WHAT TO WORK ON ->
Copy out every line of the records in which "Given" can be found.

Dataset entries ->
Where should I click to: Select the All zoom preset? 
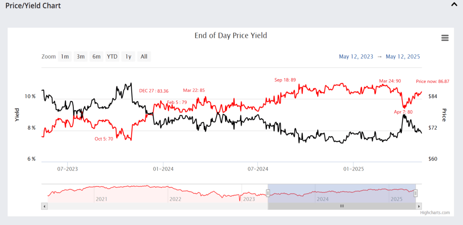(144, 56)
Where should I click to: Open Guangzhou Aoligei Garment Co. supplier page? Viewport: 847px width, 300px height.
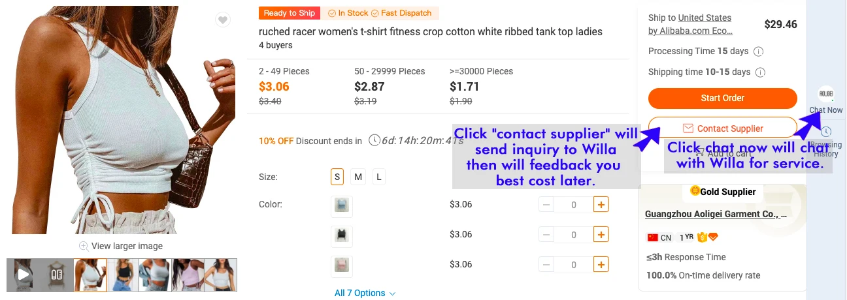(x=715, y=214)
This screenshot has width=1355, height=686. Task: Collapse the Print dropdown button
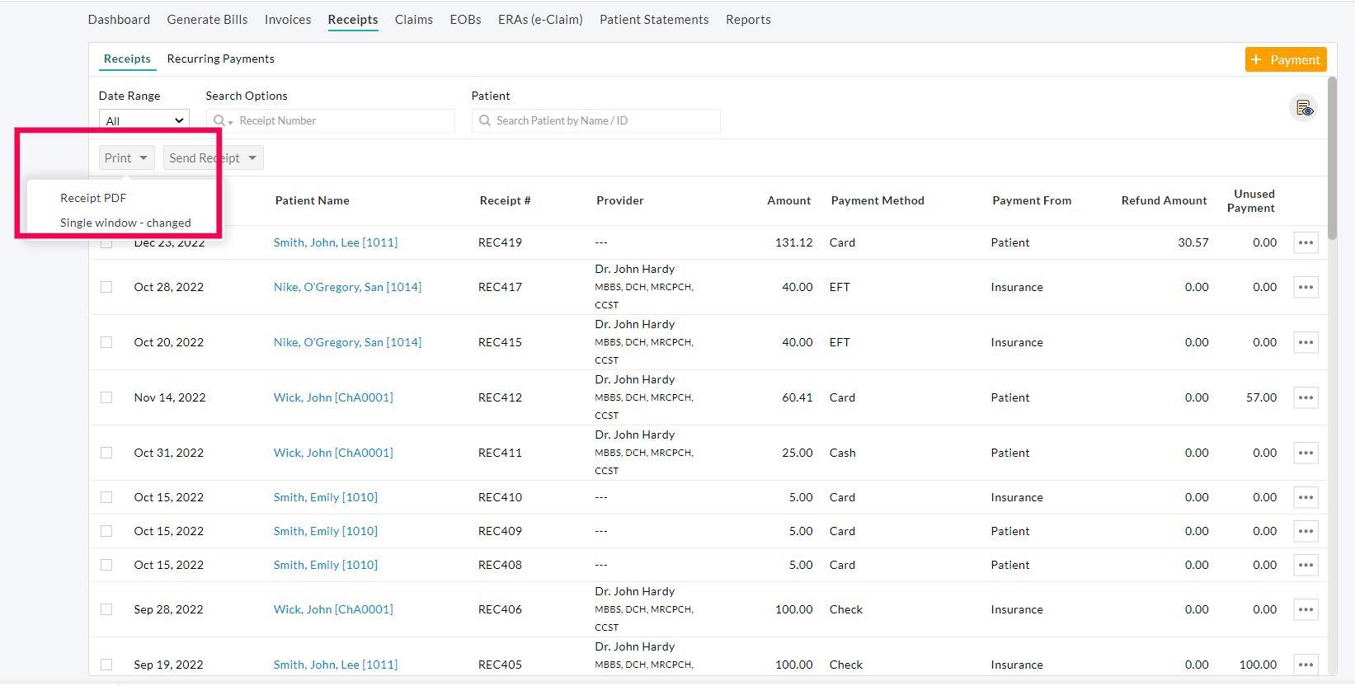click(x=126, y=157)
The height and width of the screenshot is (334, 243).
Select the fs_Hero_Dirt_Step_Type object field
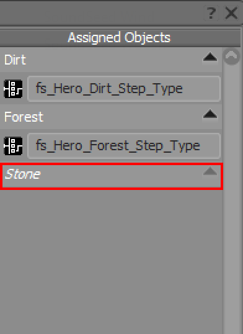tap(124, 89)
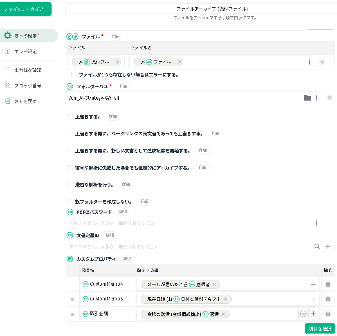Remove the file row with the circled X

click(x=322, y=62)
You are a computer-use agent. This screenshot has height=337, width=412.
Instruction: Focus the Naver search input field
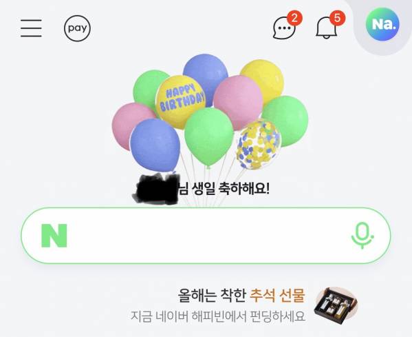[206, 236]

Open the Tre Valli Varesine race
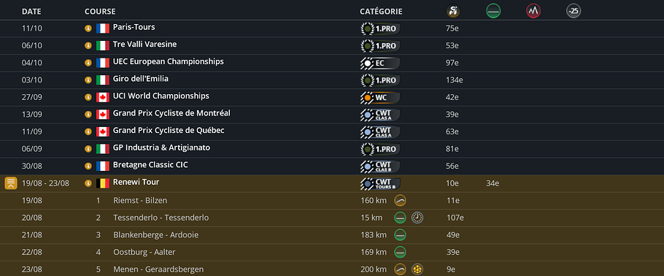[x=144, y=45]
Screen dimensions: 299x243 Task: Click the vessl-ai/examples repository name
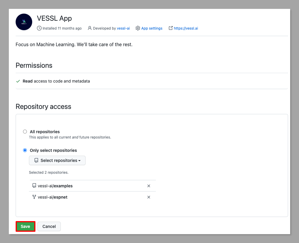(x=55, y=186)
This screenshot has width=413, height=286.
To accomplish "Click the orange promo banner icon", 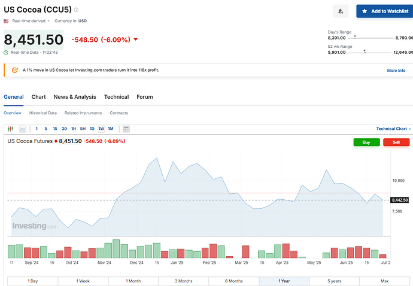I will (14, 70).
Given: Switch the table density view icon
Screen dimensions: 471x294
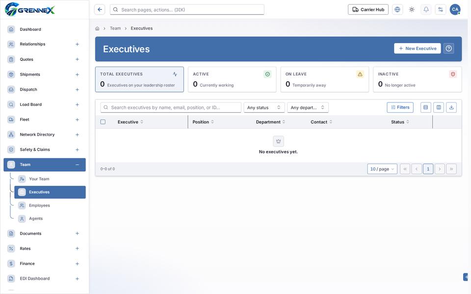Looking at the screenshot, I should click(x=426, y=107).
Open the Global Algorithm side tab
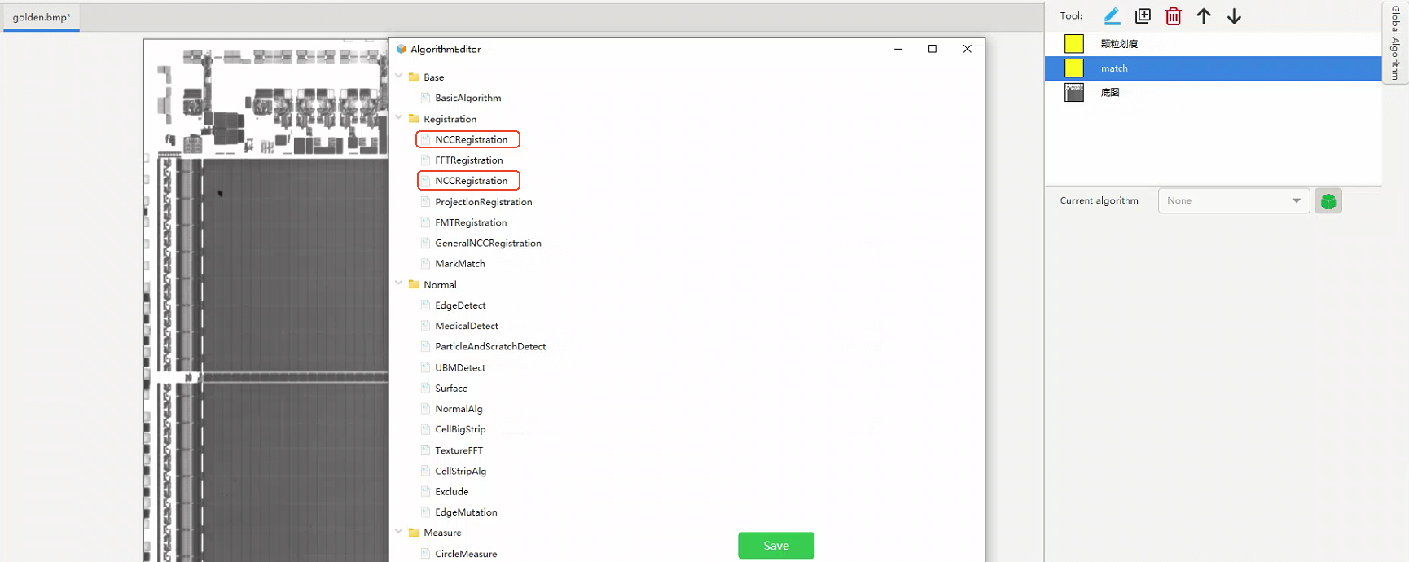Screen dimensions: 1409x562 click(x=1395, y=42)
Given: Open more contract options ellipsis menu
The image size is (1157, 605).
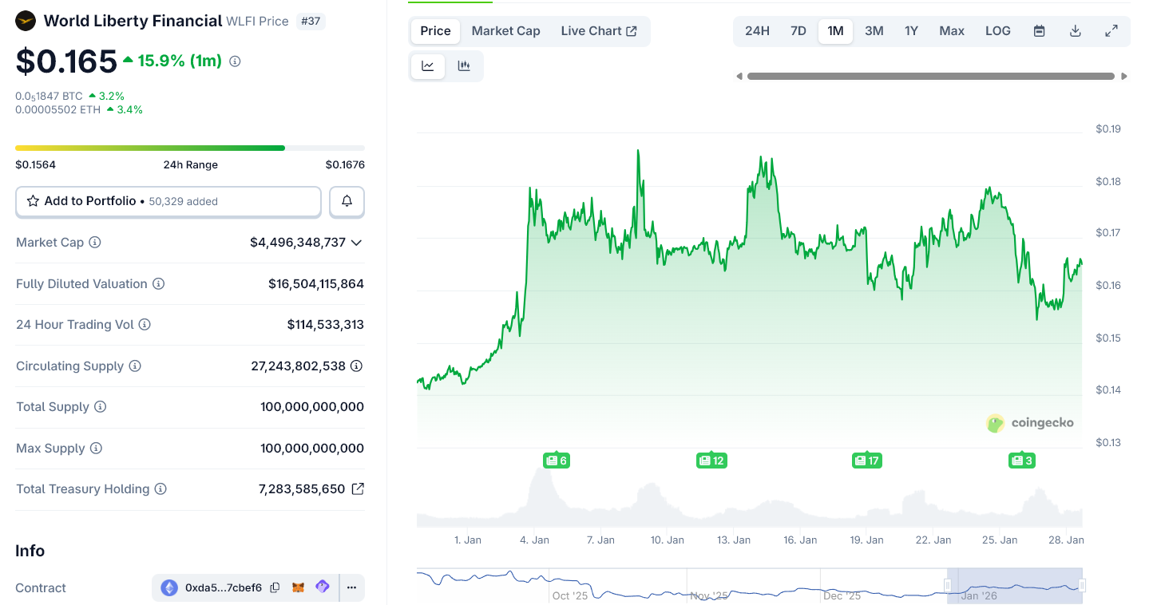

COMPLETED EXERCISE ->
Given: Switch the table density view icon
Given: Open more contract options ellipsis menu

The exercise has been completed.